This is a field note from the ColabContent commissioning floor. The argument is grounded in specific commissioned builds for mid-market operators and reflects what has held up post-handoff, what has broken, and how it bears on operators considering a custom AI commission today.

The pattern across thirty-eight rollouts at $8M-$50M firms is consistent enough to be worth writing down. Months one through three feel productive. Month four is when the work stops shipping. Three reasons, three fixes.

MemoMay 2026
Read time7 minutes
AudienceOwner-CEOs running rollouts

The shape of the stall.

Months one and two of an AI rollout look like progress. The first system ships. The team uses it for two weeks. The senior partner who was skeptical ten weeks ago says something quietly positive at the partner meeting. Hours start coming back. The Slack channel for the rollout has activity.

Month three is when the first hard problem surfaces. An adoption gap, a data inconsistency, an unhandled edge case. The team works it through. Things keep moving.

Month four is where it dies. Not dramatically. The Slack channel goes quiet. The follow-up build that was supposed to start in week 16 doesn't have a scope. The senior who was using the system stops using it for two days, then five, then a week. By month five, the rollout is in its post-mortem phase, and nobody has officially declared it.

This pattern shows up in roughly 60% of the rollouts we audit. Three causes. Each one has a fix.

Cause one: the second-build queue is empty.

The most common cause. The operation commissioned a build for the most painful workflow. It works. The pain is gone. Nobody scoped what comes next, because the partners thought the first build was the project.

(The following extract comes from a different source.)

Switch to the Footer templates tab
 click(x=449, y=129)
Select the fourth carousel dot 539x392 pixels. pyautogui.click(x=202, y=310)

What's actually happened is that the first build proved the model, but the model's value compounds across multiple workflows. Without a second build queued, the team treats AI as a one-time intervention rather than an ongoing capability. The momentum dissipates because there's no Q3 build to keep the muscle warm.

Fix: at month two of the first build, scope the second. Don't wait for the first to finish. The senior who is now AI-fluent because of the first build is the right scoper for the second; their attention is the asset that wastes if you don't use it. Lesson 5 of the AI-Ready Course covers tight scoping; rerun it on the second workflow while the first is still building.

Cause two: the senior who shepherded the first build moved on, mentally, in month four.

The second-most-common cause and the one no AI vendor will mention because it's about your business's politics, not their product. The senior who pushed the rollout through partner approval, did the data prep, and ran the change-management is exhausted by month four. Not because the rollout was hard, but because they did it on top of their existing partner workload.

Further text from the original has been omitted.